Exercise description —
Using the listing below, retype the line bearing "HART – Chytré" and each line after it, word for word, and nothing further.

Listed entries —

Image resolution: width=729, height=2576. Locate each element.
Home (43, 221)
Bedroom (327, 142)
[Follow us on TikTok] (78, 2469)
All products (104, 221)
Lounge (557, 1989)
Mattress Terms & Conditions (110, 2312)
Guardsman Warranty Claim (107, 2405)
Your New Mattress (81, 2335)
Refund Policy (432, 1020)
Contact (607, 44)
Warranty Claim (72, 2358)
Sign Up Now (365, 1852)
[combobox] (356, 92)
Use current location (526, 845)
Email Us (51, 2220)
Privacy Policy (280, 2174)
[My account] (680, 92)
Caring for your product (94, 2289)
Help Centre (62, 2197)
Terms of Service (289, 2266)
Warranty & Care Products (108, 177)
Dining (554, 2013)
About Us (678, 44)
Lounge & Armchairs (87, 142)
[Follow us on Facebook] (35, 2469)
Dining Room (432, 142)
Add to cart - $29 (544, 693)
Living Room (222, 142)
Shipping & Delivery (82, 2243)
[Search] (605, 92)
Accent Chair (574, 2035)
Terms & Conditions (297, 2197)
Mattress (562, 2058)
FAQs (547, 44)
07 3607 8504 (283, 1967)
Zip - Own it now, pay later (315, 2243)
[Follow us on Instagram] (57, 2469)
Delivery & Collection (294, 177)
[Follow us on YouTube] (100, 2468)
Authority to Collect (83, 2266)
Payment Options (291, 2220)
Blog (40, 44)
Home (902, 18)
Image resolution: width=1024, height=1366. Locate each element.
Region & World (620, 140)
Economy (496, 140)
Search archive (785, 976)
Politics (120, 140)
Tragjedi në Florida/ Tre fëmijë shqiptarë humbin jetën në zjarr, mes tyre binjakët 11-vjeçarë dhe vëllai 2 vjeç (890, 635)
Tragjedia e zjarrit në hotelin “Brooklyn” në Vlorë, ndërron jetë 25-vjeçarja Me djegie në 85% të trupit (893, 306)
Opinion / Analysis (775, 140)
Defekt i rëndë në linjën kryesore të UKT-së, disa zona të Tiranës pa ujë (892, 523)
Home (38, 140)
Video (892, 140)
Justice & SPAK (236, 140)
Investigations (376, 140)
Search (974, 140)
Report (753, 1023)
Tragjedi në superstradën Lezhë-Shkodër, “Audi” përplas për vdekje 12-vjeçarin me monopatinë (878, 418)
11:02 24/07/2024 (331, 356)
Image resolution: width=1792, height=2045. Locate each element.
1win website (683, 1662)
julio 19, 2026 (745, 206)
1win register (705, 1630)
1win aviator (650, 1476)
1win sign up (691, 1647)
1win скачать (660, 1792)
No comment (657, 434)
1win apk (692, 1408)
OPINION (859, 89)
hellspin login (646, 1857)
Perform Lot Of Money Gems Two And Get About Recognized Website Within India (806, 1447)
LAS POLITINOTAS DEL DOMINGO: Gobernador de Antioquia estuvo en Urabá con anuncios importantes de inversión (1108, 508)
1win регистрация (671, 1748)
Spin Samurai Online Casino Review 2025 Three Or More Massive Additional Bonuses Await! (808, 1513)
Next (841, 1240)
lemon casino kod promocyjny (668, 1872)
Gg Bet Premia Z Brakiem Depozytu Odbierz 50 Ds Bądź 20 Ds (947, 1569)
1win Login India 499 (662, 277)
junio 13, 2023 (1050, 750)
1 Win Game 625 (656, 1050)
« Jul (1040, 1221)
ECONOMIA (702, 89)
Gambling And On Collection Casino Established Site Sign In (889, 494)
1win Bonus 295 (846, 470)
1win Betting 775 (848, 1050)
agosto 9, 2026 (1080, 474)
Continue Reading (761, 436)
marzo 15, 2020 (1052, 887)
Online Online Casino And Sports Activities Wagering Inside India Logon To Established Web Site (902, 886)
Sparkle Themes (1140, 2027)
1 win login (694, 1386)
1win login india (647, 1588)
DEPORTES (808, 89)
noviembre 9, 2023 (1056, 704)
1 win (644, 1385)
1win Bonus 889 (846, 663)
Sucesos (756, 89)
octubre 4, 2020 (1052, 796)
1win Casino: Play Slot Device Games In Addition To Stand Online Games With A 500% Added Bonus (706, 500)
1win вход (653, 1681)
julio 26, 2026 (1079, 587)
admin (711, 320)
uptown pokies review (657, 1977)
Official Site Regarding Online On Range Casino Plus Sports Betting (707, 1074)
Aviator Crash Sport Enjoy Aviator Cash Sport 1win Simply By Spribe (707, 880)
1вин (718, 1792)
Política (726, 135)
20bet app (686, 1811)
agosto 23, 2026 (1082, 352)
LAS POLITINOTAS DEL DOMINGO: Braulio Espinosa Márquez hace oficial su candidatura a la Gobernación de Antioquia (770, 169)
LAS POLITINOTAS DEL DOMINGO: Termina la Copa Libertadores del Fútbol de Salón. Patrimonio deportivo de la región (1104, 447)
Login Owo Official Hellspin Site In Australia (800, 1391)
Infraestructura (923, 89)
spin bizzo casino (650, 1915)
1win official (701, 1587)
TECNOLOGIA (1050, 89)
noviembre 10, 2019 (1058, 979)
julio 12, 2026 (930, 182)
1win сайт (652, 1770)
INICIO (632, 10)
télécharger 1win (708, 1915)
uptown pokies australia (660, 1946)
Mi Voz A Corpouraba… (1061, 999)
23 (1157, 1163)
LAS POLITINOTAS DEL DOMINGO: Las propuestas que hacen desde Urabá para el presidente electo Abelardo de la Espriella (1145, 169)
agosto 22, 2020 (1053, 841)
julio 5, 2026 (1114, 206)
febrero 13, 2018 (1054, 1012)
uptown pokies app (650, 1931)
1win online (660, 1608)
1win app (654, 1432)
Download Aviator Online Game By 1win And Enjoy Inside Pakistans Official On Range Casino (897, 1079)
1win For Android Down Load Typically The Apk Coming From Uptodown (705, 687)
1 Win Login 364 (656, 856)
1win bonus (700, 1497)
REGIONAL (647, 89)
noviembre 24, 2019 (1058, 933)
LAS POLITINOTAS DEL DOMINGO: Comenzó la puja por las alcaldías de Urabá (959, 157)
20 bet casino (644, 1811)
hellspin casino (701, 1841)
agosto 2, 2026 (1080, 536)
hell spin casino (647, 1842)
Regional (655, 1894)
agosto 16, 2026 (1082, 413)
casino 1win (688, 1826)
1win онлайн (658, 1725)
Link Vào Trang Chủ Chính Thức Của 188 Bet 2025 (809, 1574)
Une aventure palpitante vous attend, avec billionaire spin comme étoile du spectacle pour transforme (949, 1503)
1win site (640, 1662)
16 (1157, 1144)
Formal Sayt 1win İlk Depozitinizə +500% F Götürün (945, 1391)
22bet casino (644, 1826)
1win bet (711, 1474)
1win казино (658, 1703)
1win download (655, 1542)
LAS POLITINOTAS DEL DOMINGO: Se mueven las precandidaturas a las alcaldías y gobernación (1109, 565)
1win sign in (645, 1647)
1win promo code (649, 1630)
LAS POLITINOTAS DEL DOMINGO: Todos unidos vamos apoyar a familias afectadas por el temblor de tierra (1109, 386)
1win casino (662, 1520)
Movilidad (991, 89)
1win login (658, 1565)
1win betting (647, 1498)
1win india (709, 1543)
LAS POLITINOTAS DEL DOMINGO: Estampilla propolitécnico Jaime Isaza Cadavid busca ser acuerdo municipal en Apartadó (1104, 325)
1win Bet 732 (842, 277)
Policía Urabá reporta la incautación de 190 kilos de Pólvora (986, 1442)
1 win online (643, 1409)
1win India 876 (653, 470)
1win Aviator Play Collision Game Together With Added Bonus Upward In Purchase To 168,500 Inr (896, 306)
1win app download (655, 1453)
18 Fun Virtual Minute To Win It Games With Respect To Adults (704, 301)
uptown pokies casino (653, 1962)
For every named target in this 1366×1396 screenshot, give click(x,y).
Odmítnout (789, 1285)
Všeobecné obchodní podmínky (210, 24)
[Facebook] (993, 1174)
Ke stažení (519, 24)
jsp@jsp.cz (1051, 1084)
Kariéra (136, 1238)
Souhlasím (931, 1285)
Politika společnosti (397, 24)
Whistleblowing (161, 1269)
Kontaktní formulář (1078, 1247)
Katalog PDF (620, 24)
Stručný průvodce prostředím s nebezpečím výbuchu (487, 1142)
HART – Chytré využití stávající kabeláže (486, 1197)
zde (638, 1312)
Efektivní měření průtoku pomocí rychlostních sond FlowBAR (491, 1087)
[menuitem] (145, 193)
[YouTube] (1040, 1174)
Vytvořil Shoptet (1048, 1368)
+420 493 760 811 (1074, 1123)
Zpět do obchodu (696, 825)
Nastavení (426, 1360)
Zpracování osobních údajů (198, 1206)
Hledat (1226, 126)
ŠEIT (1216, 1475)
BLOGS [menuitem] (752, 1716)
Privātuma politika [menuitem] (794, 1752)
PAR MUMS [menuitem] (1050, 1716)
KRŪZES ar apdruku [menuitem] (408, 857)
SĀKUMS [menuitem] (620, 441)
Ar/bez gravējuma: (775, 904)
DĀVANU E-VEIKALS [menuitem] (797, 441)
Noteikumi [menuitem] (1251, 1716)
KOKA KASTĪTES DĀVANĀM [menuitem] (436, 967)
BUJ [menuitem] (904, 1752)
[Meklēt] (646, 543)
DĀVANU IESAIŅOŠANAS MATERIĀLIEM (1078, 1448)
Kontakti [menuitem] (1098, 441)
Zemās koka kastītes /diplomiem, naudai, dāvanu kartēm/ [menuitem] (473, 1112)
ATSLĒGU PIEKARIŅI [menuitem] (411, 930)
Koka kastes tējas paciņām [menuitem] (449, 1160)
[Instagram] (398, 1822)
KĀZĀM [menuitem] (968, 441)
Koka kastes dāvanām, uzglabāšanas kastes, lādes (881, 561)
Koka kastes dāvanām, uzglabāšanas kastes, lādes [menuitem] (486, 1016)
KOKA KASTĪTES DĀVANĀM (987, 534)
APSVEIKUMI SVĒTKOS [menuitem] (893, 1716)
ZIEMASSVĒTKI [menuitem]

Output for this exercise —
HART – Chytré využití stávající kabeláže (486, 1197)
zde (638, 1312)
Efektivní měření průtoku pomocí rychlostních sond FlowBAR (491, 1087)
[menuitem] (145, 193)
[YouTube] (1040, 1174)
Vytvořil Shoptet (1048, 1368)
+420 493 760 811 (1074, 1123)
Zpět do obchodu (696, 825)
Nastavení (426, 1360)
Zpracování osobních údajů (198, 1206)
Hledat (1226, 126)
ŠEIT (1216, 1475)
BLOGS [menuitem] (752, 1716)
Privātuma politika [menuitem] (794, 1752)
PAR MUMS [menuitem] (1050, 1716)
KRŪZES ar apdruku [menuitem] (408, 857)
SĀKUMS [menuitem] (620, 441)
Ar/bez gravējuma: (775, 904)
DĀVANU E-VEIKALS [menuitem] (797, 441)
Noteikumi [menuitem] (1251, 1716)
KOKA KASTĪTES DĀVANĀM [menuitem] (436, 967)
BUJ [menuitem] (904, 1752)
[Meklēt] (646, 543)
DĀVANU IESAIŅOŠANAS MATERIĀLIEM (1078, 1448)
Kontakti [menuitem] (1098, 441)
Zemās koka kastītes /diplomiem, naudai, dāvanu kartēm/ [menuitem] (473, 1112)
ATSLĒGU PIEKARIŅI [menuitem] (411, 930)
Koka kastes tējas paciņām [menuitem] (449, 1160)
[Instagram] (398, 1822)
KĀZĀM [menuitem] (968, 441)
Koka kastes dāvanām, uzglabāšanas kastes, lādes (881, 561)
Koka kastes dāvanām, uzglabāšanas kastes, lādes [menuitem] (486, 1016)
KOKA KASTĪTES DĀVANĀM (987, 534)
APSVEIKUMI SVĒTKOS [menuitem] (893, 1716)
ZIEMASSVĒTKI [menuitem]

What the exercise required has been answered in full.